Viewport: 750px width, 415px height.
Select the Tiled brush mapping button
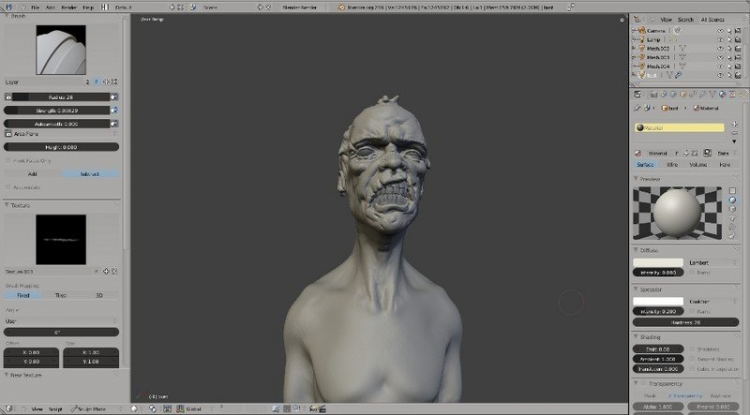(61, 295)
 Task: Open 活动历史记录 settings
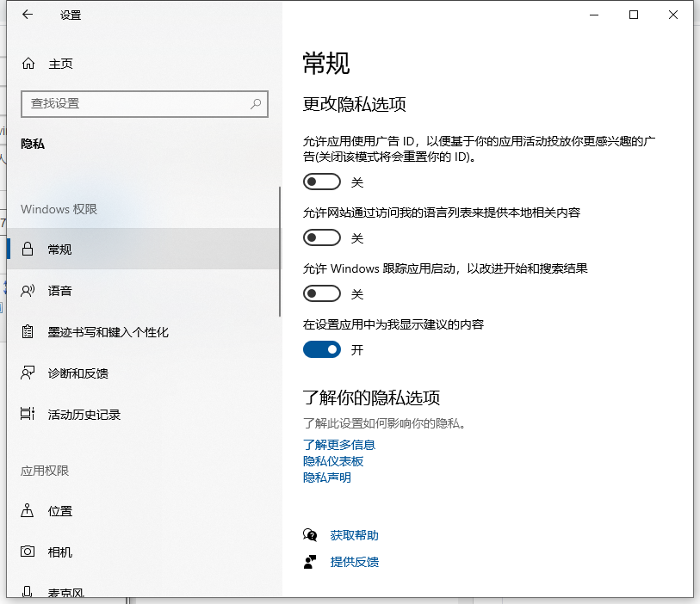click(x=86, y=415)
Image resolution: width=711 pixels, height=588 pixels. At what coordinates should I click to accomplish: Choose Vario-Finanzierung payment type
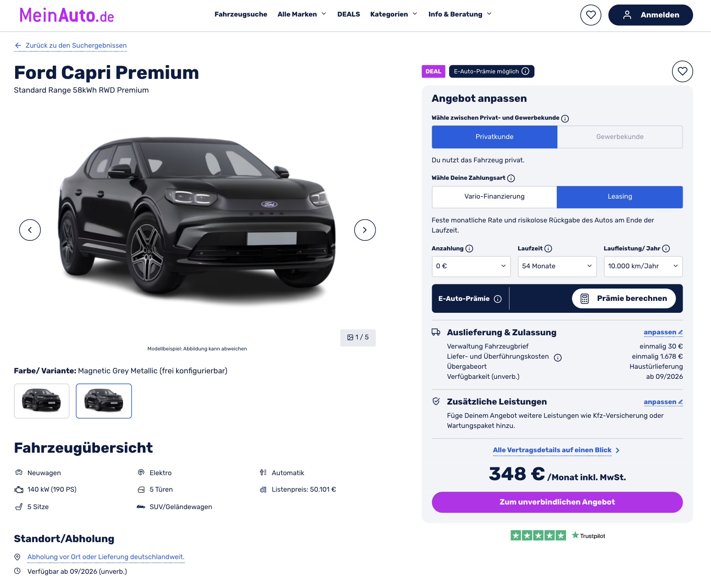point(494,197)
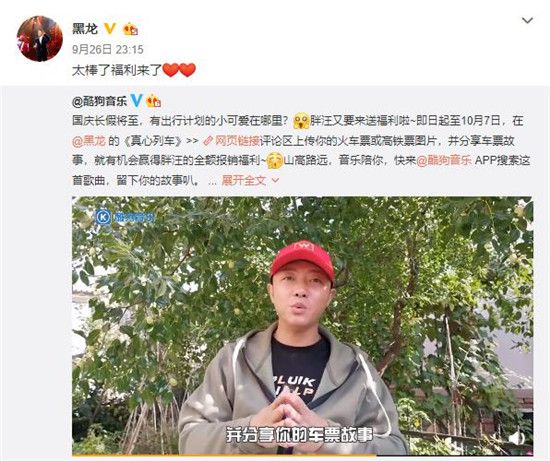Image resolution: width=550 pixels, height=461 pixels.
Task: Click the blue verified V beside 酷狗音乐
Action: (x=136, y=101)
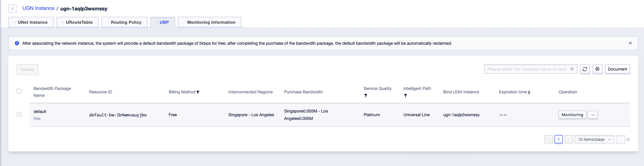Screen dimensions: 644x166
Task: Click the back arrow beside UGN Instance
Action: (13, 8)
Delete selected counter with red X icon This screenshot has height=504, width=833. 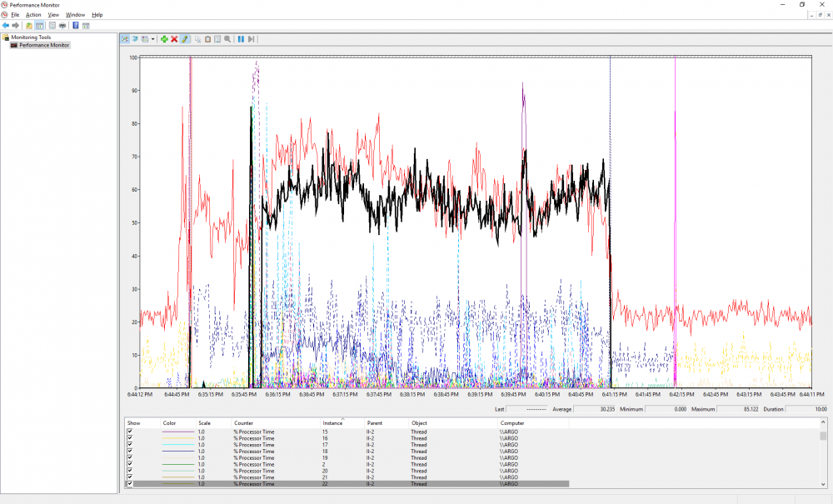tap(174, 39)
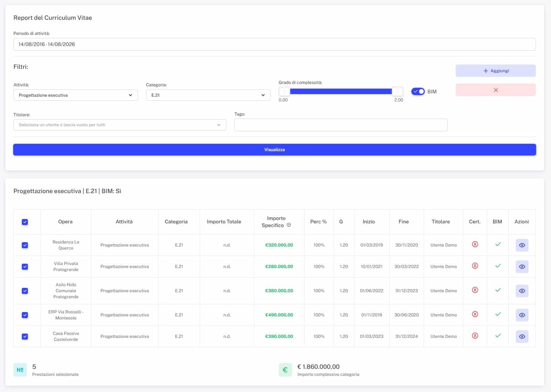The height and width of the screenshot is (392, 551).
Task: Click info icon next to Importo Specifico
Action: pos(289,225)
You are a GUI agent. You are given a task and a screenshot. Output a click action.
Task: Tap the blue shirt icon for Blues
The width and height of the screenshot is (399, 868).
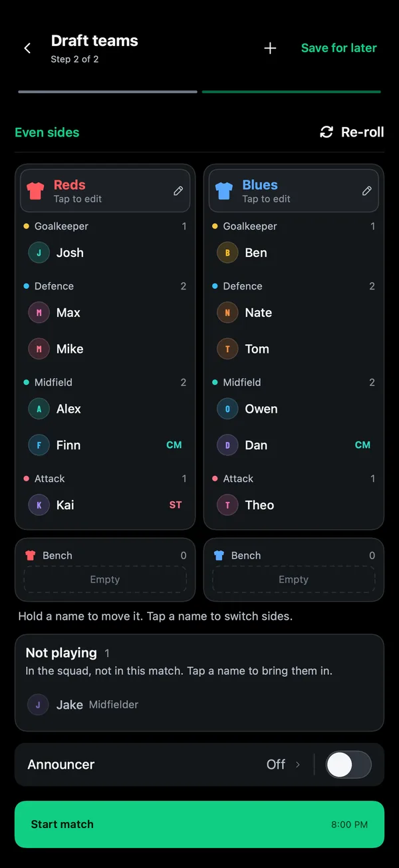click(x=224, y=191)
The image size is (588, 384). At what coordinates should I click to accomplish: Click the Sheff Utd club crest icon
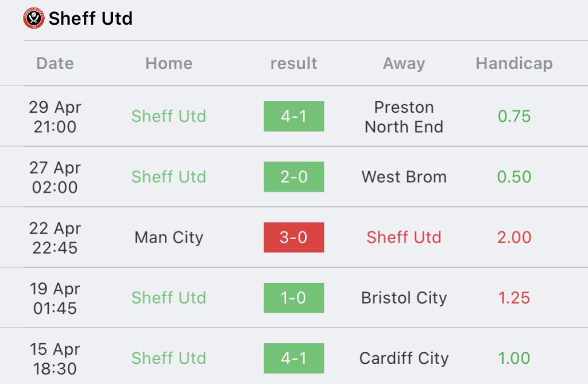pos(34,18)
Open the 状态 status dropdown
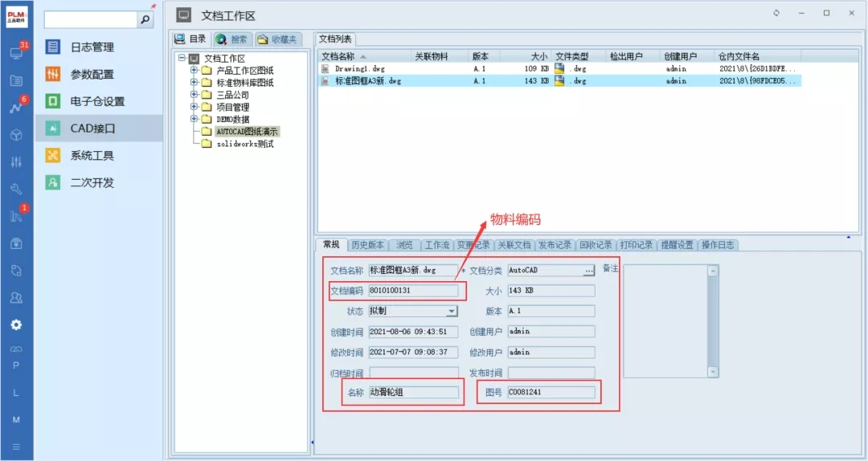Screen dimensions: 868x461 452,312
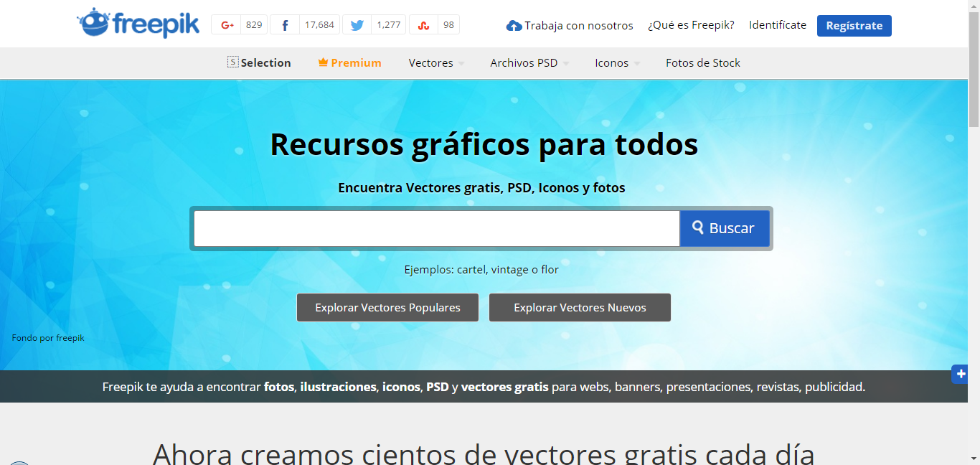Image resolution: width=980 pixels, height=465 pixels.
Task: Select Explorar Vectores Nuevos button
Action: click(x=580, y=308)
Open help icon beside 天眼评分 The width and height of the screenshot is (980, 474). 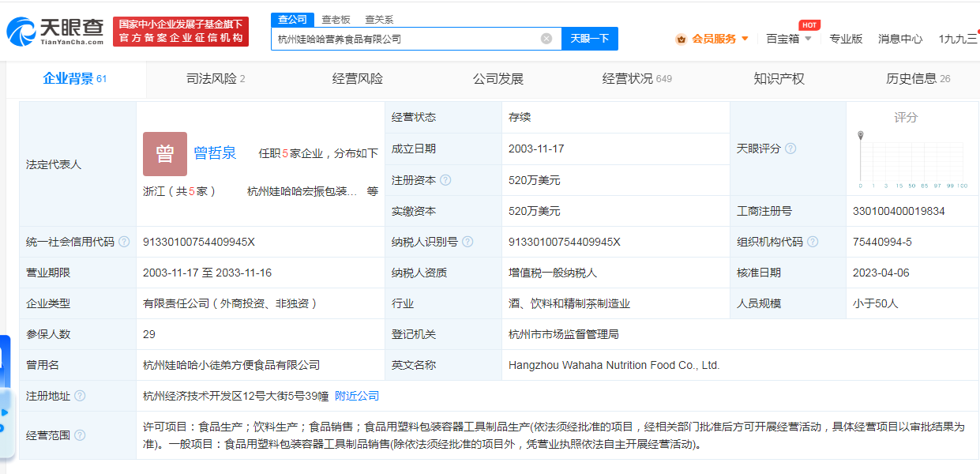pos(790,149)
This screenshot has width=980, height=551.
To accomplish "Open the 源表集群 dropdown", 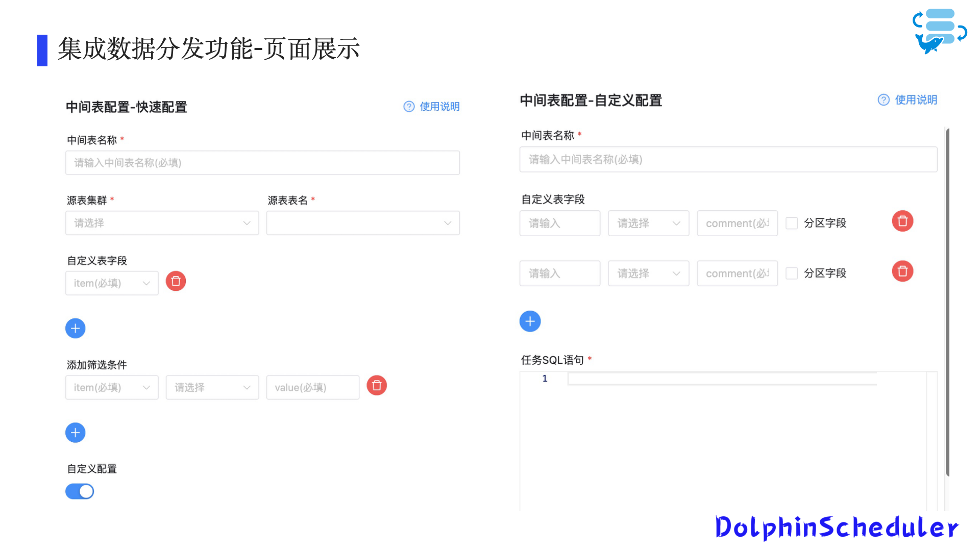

——————————

Exercise:
Nothing but the lines from the one holding "This screenshot has width=980, height=551." to the end of the entries above should be echoed, exactly and with both ends included; omit the pictures.

Your solution:
This screenshot has width=980, height=551.
To accomplish "Open the 源表集群 dropdown", 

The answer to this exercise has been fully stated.